Each type of workload places different requirements on the Tanzu Standard for Telco Kubernetes cluster or worker node. This section provides the Kubernetes worker node and cluster sizing based on workload characteristics.

The ETSI NFV Performance & Portability Best Practices (GS NFV-PER 001) classifies NFV workloads into different classes. The characteristics distinguishing the workload classes are as follows:

Workload Classes

Workload Characteristics

Data plane workloads

Data plane workloads cover all tasks related to packet handling in an end-to-end communication between Telco applications. These tasks are intensive in I/O operations and memory R/W operations.

Control plane workloads

  • Control plane workloads cover any other Network Function communication that is not directly related to the end-to-end data communication between edge applications. This category of communication includes session management, routing, and authentication.

  • Compared to data plane workloads, control plane workloads are less intensive in terms of transactions per second, while the complexity of the transactions might be high.

Signal processing workloads

Signal processing workloads cover all tasks related to digital processing, such as the FFT decoding and encoding in a cellular base station. These tasks are intensive in CPU processing capacity and are highly latency-sensitive.

Storage workloads

Storage workloads cover all tasks related to disk storage.

Data plane workloads are further categorized into the following profiles:

Workload Profile

Workload Description

Profile 1

Low data rate with numerous endpoints, best-effort bandwidth, jitter, or latency.

Example: Massive Machine-type Communication (MMC) application

Profile 2

High data rate with bandwidth guarantee only, no jitter or latency.

Example: Enhanced Mobile Broadband (eMBB) application

Profile 3

High data rate with bandwidth, latency, and jitter guarantee.

Examples: factory automation, virtual and augmented reality applications

Worker nodes for profile 3 may require Kernel module updates such as huge pages and SCTP with complete vertical NUMA alignment. Profiles 2 and 3 might not require specialized hardware but have requirements for kernel module updates. When you size the Kubernetes cluster to meet the SLA requirements, size the cluster based on workload characteristics.

Control Plane Node Sizing

By default, dedicate Control Plane nodes to the control plane components only. All control plane nodes deployed have a taint applied to them. This taint instructs the Kubernetes scheduler not to schedule any user workloads on the control plane nodes. Assigning nodes in this way improves security, stability, and management of the control plane. Isolating the control plane from other workloads significantly reduces the attack surface as user workloads no longer share a kernel with Kubernetes components.

By following the above recommendation, the size of the Kubernetes control Plane node depends on the size of the Kubernetes cluster. When sizing the control Plane node for CPU, memory, and disk, consider both the number of worker nodes and the total number of Pods.

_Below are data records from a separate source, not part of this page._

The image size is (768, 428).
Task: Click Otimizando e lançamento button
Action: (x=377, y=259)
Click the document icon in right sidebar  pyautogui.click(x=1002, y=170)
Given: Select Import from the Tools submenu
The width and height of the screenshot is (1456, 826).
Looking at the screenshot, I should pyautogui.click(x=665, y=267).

The following table lists the Kubernetes control Plane node sizing estimations based on the cluster size:

Cluster Size

Control Plane Node vCPU

Control Plane Node Memory

Up to 10 Worker Nodes

2

8 GB

Up to 100 Worker Nodes

4

16 GB

Up to 250 Worker Nodes

8

32 GB

Up to 500 Worker Nodes

16

64 GB

Worker Node Sizing

When sizing a worker node, consider the number of Pods per node. For low-performance pods (Profile 1 workload), ensuring Kubernetes pods are running and constant reporting of pod status to the Control Plane node contributes to majority of the kubelet utilization. High pod counts lead to higher kubelet utilization. Kubernetes official documentation recommends limiting Pods per node to less than 100. This limit can be set high for Profile 1 workload, based on the hardware configuration.

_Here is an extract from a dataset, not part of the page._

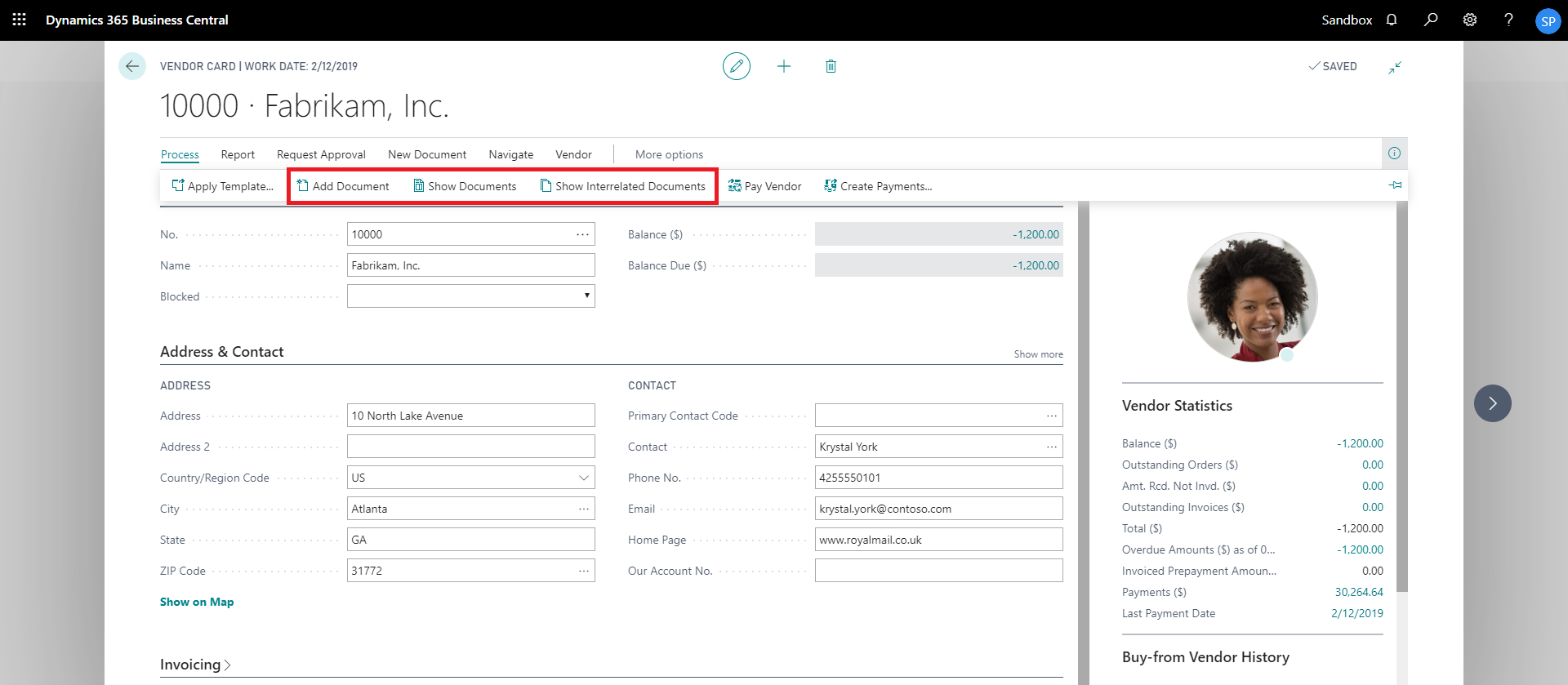
Task: Collapse the page with the shrink arrows icon
Action: [x=1395, y=67]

Profile 2 and Profile 3 require dedicated CPU, memory, and vNIC to ensure throughput, latency, or jitter. When considering the number of pods per node for high-performance pods, use the hardware resource limits as the design criteria.

As a rule, allocate 1 vCPU and 10 GB memory for every 10 running Pods for CPU and memory for generic workloads. In scenarios where the CNF vendor has specific vCPU and memory requirements, the worker node must be sized based on CNF vendor recommendations.

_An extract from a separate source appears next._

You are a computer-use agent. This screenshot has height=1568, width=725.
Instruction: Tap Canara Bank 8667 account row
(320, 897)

Tanzu Kubernetes Cluster Sizing

When you design a Tanzu Kubernetes cluster for workload with high availability, consider the following:

  • Number of failed nodes to be tolerated at once

  • Number of nodes available after a failure

  • Remaining capacity to reschedule pods of the failed node

  • Remaining Pod density after rescheduling

Based on failure tolerance, Pods per node, workload characteristics, worker nodes to deploy for each workload profile can be generalized using the following formula:

Worker Node (Z)= (pods * D) + (N+1)

  • Z specifies workload profile 1 - 3

  • N specifies the number of failed nodes that can be tolerated

  • D specifies the max density. 1/110 is the K8s recommendation for generic workloads.

For example, if each node supports 100 Pods, building a cluster that supports 100 pods with a failure tolerance of one node requires two worker nodes. Supporting 200 pods with a failure tolerance of one node requires three worker nodes.

Total Worker node = Worker Nodes (profile 1) + Worker Nodes (profile 2) + Worker Nodes (profile 3)

Total worker node per cluster is the sum of worker nodes required for each profile. If a cluster supports only one profile, the number of worker nodes required to support other two profiles is set to zero.

Design Decision

Design Justification

Design Implication

Dedicate the Kubernetes Control Plane node to Kubernetes control components only.

Improved security, stability, and management of the control plane.

  • Special taints must be configured on the Control Plane nodes to indicate that scheduling is not allowed on Control Plane nodes.

  • Special toleration must be applied to override the taint for control plane pods such as the cloud provider.

Kubernetes Control Plane node VMs in the same cluster must be sized identically based on the maximum number of Pods and nodes in a cluster.

  • Control Plane node sizing is based on the size of the cluster and pod.

  • Insufficient CPU/Memory/Disk in the Control Plane node can lead to unpredictable performance.

Idle resources as only the Kubernetes API server runs active/active under the steady state.

Set the maximum number of Pods per worker node based on the HW profile.

  • Not all clusters are built using the same CPU/Memory/Disk sizing.

  • Larger nodes reduce the number of nodes to manage by supporting more pod per node. Smaller nodes minimize the blast radius but cannot support numerous Pods per node.

K8s cluster-wide setting does not work properly in a heterogeneous cluster.

Use failure tolerance, workload type, and pod density to plan the minimum cluster size.

  • Kubernetes enforces a cluster-wide pod/worker node ratio.

  • To honor SLA, the remaining capacity after the node failure must be greater than the number of pods needing to reschedule.

High failure tolerance can lead to low server utilization.